You will have plenty of time to talk about everything, because it is likely that you will spend a lifetime together., but his name has been associated with it since the eighth century at least, and it is not improbable that in his day it took not indeed a final form, for it has been subject to various revisions from time to time, but a form which included the principal characteristics which distinguish it from other rites. Ambrose succeeded the , during whose long episcopate, 355 to 374, it would seem probable that Arian modifications may have been introduced, though on that point we have no information, into a rite the period of whose original composition is unknown. Ambrose expunged these hypothetical unorthodoxies and issued corrected service books, this alone would suffice to attach his name to it. Augustine ("Confessones", IX, vii) and for them to sing, as St.

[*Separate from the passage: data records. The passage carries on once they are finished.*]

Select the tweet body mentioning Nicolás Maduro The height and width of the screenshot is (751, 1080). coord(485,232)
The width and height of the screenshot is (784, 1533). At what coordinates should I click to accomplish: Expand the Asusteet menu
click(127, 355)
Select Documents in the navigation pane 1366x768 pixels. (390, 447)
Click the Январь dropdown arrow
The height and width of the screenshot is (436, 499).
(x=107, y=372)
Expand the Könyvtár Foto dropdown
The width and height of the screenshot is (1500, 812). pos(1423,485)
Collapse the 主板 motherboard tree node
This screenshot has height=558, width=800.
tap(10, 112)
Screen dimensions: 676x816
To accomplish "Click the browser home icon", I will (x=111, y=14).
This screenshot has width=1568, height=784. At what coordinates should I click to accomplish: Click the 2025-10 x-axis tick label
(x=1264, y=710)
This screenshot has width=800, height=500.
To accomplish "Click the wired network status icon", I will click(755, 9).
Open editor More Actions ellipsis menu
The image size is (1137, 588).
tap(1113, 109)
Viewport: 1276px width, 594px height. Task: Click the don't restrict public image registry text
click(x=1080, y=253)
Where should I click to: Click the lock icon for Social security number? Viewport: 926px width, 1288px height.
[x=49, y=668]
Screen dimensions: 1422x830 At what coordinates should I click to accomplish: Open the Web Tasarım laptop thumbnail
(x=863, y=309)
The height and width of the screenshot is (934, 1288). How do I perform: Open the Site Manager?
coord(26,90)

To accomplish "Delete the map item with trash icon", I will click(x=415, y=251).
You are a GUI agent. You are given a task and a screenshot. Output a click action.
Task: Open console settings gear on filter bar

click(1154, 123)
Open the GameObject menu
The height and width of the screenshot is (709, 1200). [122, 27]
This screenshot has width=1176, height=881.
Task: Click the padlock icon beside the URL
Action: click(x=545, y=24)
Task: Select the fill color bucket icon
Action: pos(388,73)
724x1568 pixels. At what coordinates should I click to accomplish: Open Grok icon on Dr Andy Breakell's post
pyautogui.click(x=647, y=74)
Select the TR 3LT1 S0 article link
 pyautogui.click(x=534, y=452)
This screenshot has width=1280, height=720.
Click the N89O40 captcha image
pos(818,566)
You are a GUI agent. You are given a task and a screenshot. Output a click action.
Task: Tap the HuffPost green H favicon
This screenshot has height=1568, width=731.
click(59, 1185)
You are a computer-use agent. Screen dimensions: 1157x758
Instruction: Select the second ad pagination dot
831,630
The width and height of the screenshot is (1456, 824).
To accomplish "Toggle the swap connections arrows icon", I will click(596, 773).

The Church of Milan underwent various vicissitudes and for a period of some eighty years (570-649), during the Lombard conquests, the see was actually removed to . In a short treatise on the various cursus or forms of the Divine Office used in the Church, entitled "Ratio de Cursus qui fuerunt ex auctores" (sic in Cott. II, in the British Museum), written about the middle of the eighth century, probably by an Irish monk in France, is found perhaps the earliest attribution of the Milan use to St. Augustine, probably alluding to the passage already mentioned: "Est et alius cursus quem refert beatus augustinus episcopus quod beatus ambrosius propter hereticorum ordinem dissimilem composuit quem in italia antea de cantabatur" (There is yet another Cursus which the blessed Bishop Augustine says that the blessed Ambrose composed because of the existence of a different use of the heretics, which previously used to be sung in Italy). ** "Ordo Ambrosianus ad Consecrandam Ecclesiam et Altare;" Chapter Library, Lucca; eleventh century. The editions of the Missals, 1475, 1751, and 1902; of the Breviaries, 15; of the Ritual, 1645; both the Psalters, both the Ceremonials, the Lectionary, and Litanies are in the British Museum. Riformato a norma dei decreti del Concilio Vaticano II.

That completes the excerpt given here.